Yes, I believe the motor of the world will be spluttering soon. Rand's vision of the moral crisis was considered extreme at the time she published AS in the late '50's. Now, it's amazingly prophetic.

There are plenty of us in the Gulch, but our location is virtual, not physical. I only wish we could have a real location from which to go back to the world.

Ragnar

-- Ragnar (ragnar@ggulch.com), October 05, 1999.


A: I am sertain that Mr Decker and I are at odds over many things, though much of what he has posted, within the limits of the discussions that take place on this forum, I am in agreement with.

The morality of which I speak, would perhaps be defined differently than the morality to which Mr Decker refers when he considers the "90's" about the same as the "70's."

The morality of which I speak is in reference to the crisis that underlies the fact that individual liberty, capialism, and this wonderful country, whose proper "morality" was briefly referenced in the Declaration of Independence, is at odds with the dominant morality of the world - specifically the morality of the sacrifice of the individual to the group.

As I previously have stated, should Y2K create societal turmoil, those "moral chickens" will unfortunately come home to roost in many forms - one form of which will be the political responses instituted by those of us suposedly representing all of us. All of course for our own good......

Whether it be martial law, with guns substituting for civility and discourse; the seizing of private property with rationing replacing the "price mechansim" of the marketplace, or dictatorship substituting for the remnants of our democratic republic, what will then be considered "moral" behavior by each of us will take on an entirely new meaning.

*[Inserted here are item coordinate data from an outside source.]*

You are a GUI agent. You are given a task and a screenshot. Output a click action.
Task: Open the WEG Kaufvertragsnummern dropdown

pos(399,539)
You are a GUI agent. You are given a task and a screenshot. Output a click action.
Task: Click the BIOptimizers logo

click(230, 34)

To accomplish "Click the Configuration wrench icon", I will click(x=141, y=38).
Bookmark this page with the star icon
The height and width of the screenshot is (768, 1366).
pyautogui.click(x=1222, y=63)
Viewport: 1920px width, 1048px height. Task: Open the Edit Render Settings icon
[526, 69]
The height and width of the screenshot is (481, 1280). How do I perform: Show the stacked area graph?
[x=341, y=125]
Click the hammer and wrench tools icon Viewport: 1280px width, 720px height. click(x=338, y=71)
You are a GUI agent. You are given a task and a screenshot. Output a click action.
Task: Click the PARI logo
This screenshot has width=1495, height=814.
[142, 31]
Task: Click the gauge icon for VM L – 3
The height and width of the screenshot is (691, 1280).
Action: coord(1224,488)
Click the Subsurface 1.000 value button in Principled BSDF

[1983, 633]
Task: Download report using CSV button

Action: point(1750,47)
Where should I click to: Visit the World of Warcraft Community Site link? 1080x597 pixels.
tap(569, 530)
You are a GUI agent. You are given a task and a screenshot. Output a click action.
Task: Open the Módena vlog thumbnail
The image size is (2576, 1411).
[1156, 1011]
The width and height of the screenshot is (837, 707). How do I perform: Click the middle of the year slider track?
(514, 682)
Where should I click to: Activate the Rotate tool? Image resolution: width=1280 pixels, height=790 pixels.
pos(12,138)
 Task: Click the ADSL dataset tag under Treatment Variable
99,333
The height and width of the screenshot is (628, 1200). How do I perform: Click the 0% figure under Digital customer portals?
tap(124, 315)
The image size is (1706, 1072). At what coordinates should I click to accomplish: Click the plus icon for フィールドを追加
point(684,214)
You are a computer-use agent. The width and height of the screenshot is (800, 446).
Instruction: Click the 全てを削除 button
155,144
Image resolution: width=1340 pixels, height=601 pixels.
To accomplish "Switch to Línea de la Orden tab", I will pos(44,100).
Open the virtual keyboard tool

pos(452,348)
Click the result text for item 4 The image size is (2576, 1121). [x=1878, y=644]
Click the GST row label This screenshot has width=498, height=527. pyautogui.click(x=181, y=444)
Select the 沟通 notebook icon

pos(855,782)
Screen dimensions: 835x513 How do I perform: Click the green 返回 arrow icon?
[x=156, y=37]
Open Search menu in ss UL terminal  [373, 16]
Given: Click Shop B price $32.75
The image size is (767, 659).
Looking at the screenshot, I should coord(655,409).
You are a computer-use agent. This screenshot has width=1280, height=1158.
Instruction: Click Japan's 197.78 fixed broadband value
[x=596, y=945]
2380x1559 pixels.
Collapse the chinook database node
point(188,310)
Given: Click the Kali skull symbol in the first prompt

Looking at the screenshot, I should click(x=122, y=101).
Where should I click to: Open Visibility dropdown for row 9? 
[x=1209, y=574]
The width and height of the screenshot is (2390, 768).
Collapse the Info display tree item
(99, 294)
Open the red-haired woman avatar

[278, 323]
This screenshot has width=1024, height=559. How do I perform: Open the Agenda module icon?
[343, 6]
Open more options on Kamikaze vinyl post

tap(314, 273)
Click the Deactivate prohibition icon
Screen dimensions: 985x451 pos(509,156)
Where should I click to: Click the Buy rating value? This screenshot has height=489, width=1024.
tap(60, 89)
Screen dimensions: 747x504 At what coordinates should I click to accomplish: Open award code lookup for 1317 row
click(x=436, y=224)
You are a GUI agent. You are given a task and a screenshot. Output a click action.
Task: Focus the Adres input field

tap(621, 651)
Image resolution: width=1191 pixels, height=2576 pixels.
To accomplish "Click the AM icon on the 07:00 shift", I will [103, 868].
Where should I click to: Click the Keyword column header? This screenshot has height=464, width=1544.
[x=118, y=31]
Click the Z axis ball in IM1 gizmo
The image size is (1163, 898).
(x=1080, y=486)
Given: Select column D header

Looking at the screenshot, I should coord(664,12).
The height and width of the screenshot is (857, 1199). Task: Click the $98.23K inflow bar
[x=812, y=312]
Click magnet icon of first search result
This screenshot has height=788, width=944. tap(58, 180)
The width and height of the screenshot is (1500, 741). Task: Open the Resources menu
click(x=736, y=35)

As far as Mr. Decker is concerned, he has earned from me what I trust I continue to earn from him, respect. Though we may disagree on gold, insurance, or perhaps even morality, I have read enough of his writing to consider his work of value - despite his tendency to at times belittle or look down on some of us that post on this forum. Some of us deserve it by virute of our own words. Just as at times, does he. Perhaps at times so do you and I.